Childhood (1827-1849)

We do not have primary evidence for Levi's birth - the Boston Vital Records Office does not have a record for him. The date of his birth comes from narratives written near or at the end of his life, and presumably reflect the day that he celebrated as his birthday. The claim that he was born in Boston can be found in the marriage index of his second marriage, in 1871.

It should also be noted that the primary narrative we have of his life (the biography of his son), the information on his early life is quite unreliable. For example, it gives his father as Andrew Kendall; but Andrew was his grandfather. I have been able to find confirmation in census records for some, but not all, of the siblings claimed for him.

Levi's father, Stephen Jennings Kendall, had left his natal town of Royalston and was living in the neighboring town of Warwick when he married Ruth Bliss Fisher. We don't know when he moved to Boston or why. According to Andrew Kendall's will, Stephen's children spent the summer of 1828 living in Andrew's house in Royalston.

When Stephen died in 1832, Ruth moved back to Royalston with her children, presumably living either with her family or one of Stephen's brothers.

Moving West and starting a career and family: 1848-1860

In 1848 or '49, Levi began working for the Vermont & Massachusetts Railroad, initially as a "section man." [1] He was promoted rapidly, becoming foreman in 6 months and baggagemaster 6 months after that[2]. Construction of the V&M RR, which connected Brattleboro, Vt., with Fitchburg and Greenfield, Mass., started in 1845 and was completed in 1850[3]. At the 1850 census he was living in a boarding house in Fitchburg, and listed his occupation as "brakeman."[4]

In 1852, Levi married Abigail Barrell, daughter of Nelson Barrell and Mehitable Jones, in Keene, NH.[5] Abbie was living in Keene,[6] which is across the Connecticut River from Brattleboro, but she grew up in Massachusetts.
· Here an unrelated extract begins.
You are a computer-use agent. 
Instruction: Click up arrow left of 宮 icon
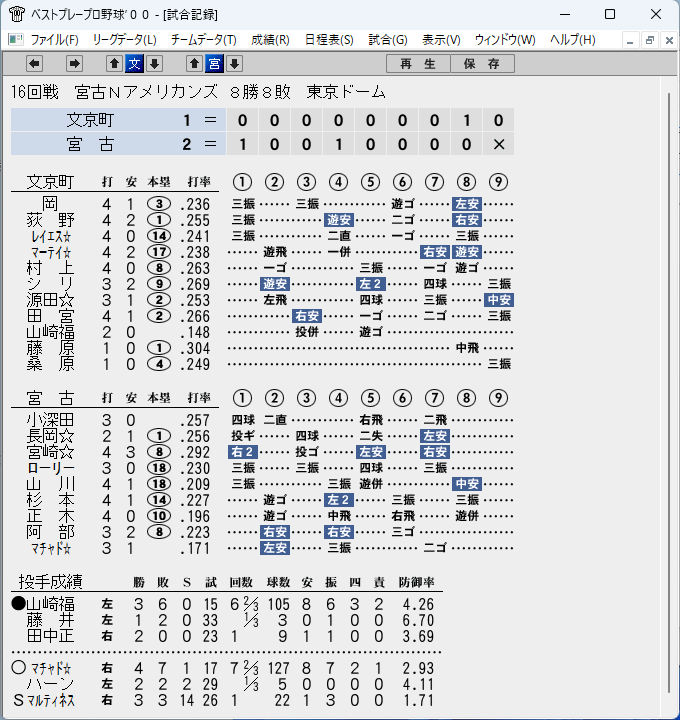pos(194,63)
Indeed, Levi may well have met her in Fitchburg, where her mother was living in 1850,[7] and where Levi was still living at the time of their marriage.[8] Another possibility for their meeting was that she might have travelled regularly on the Vermont & Massachusetts between Fitchburg and Brattleboro. [9]

By 1857, when their son William was born, Levi and Abbie were living in Hoosick Falls, NY[10]. Here Levi was presumably working on the last section of track linking Boston to Troy, NY, the section from Hoosick Falls to the Vermont state line being completed in March 1859 by the Troy and Bennington Company; train service on this route was operated by the Troy and Boston Railroad Company[11].
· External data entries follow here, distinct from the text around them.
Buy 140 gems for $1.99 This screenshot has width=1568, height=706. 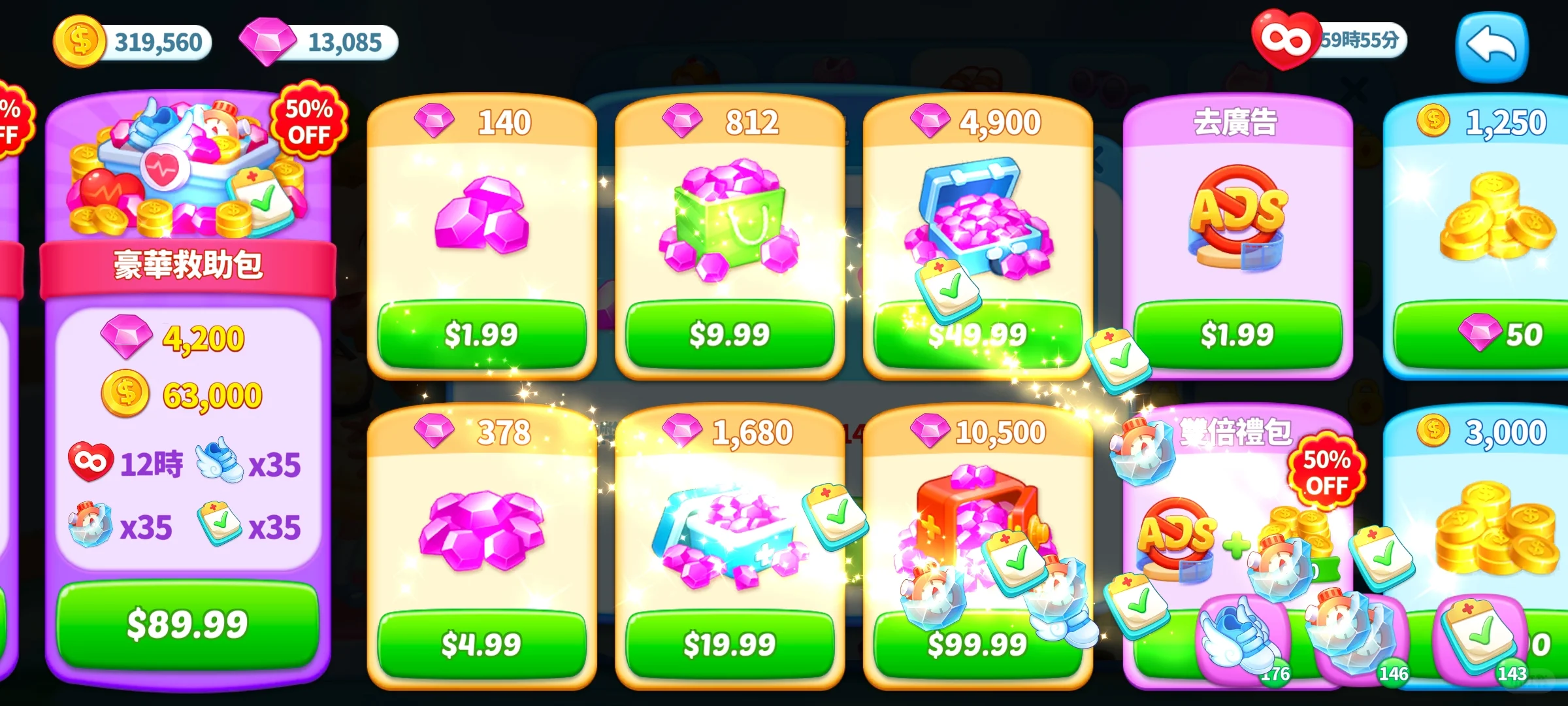[482, 335]
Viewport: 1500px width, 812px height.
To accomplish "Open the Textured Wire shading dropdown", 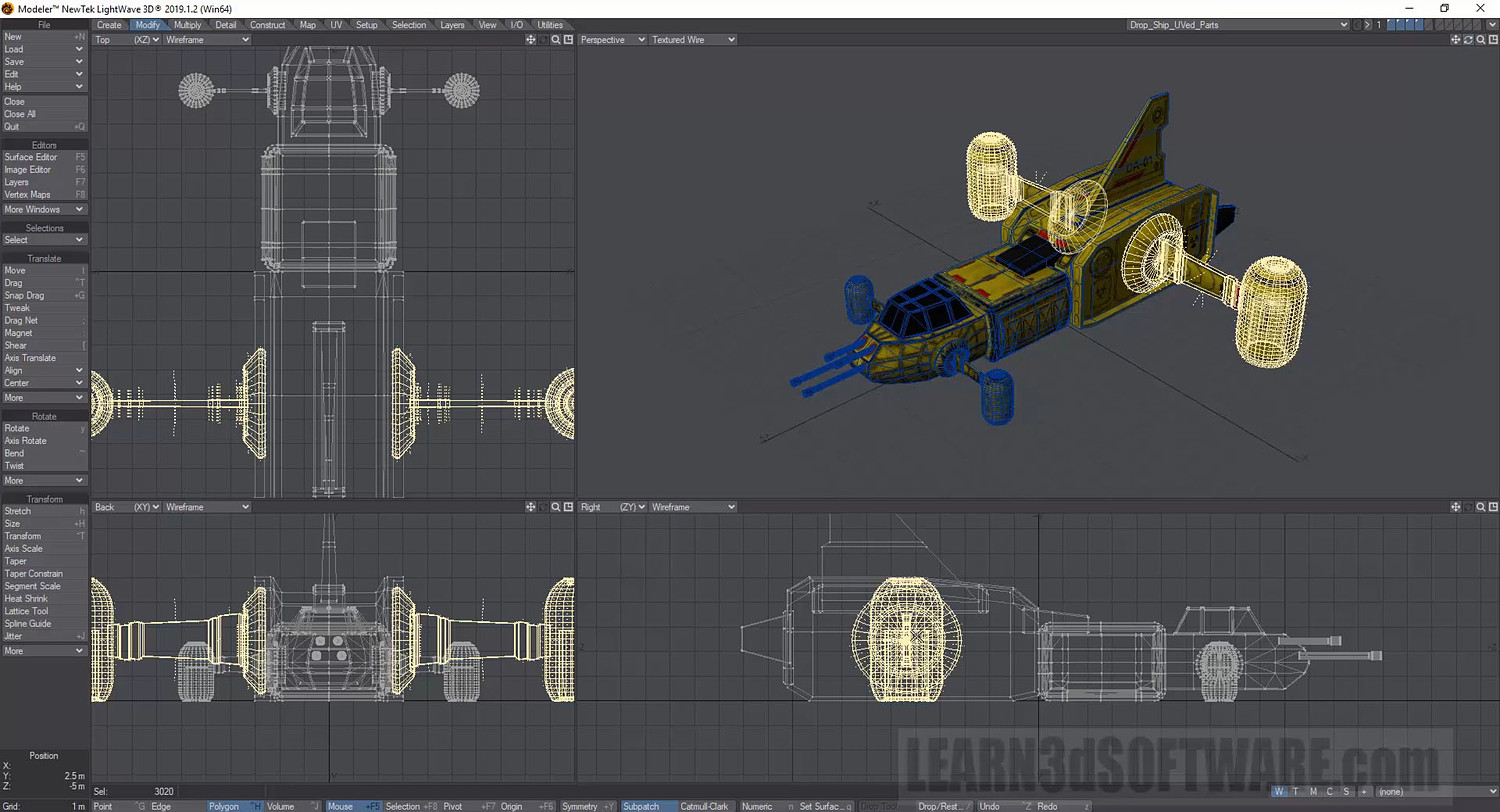I will 691,40.
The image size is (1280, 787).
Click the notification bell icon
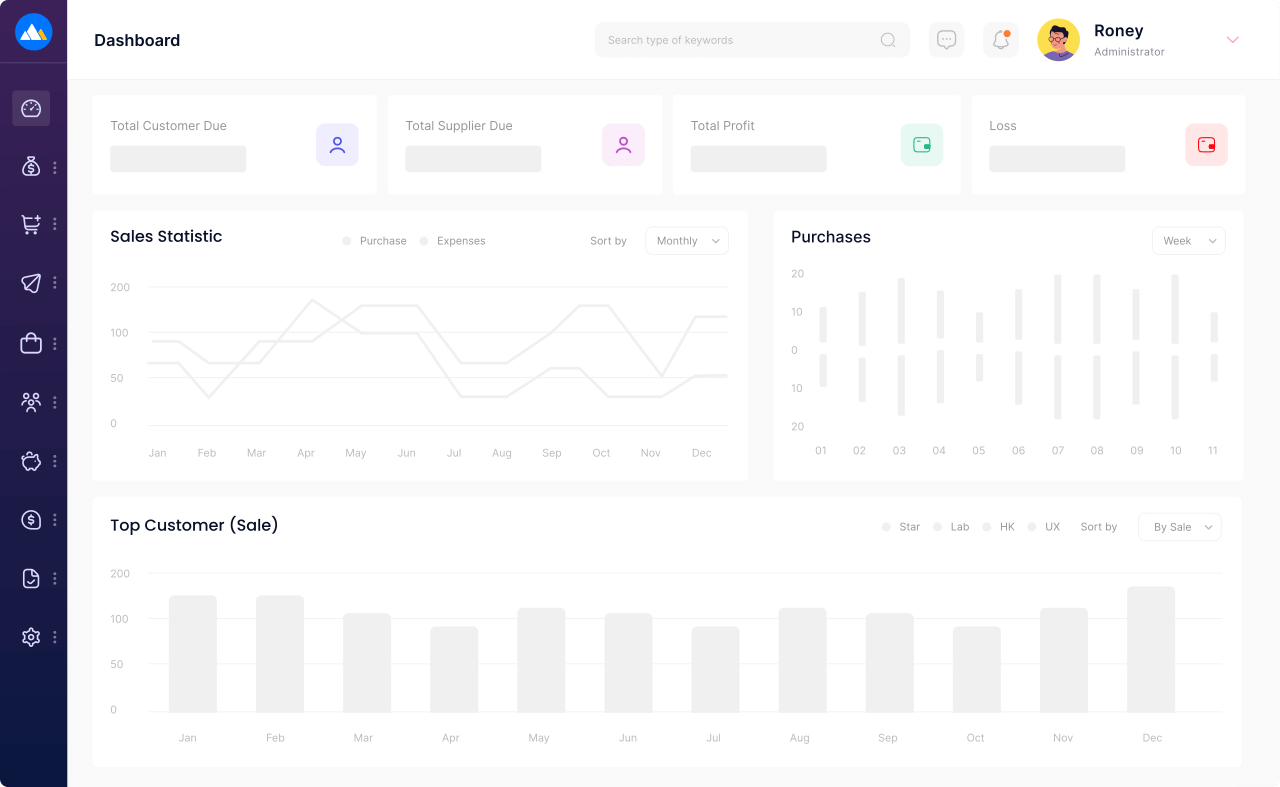point(1000,40)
In 1858 Levi moved to northern Illinois, where he worked on building a stretch of track from Harvard to Rockford for the Chicago and Northwestern Railroad.[12] In 1860 Levi and his family were living in Caledonia,[13] which is about 2/3 of the way from Harvard to Rockford. The census gives his occupation simply as "Laborer," but William's biography says that he was a "foreman of construction under contractors."

The Civil War

On August 7, 1862, Levi enlisted in Company H of the 21st Wisconsin Infantry; he gave his home as Fond du Lac.[14] He was enrolled as a corporal, presumably because of his age and experience managing work crews.

Just two months later, on October 8, the regiment was involved in the Battle of Perryville in Boyle County, Kentucky, the turning point of the Confederate Heartland Campaign in that state. The 21st Wisconsin had had little time to train - they had to travel more than 500 miles from Fond du Lac to Perryville - and they suffered heavy casualties when the Confederates charged that afternoon. Indeed, more men of Company H died that day - including the captain - than in any other battle of the war.[15] Several men of the company are listed as having deserted that day.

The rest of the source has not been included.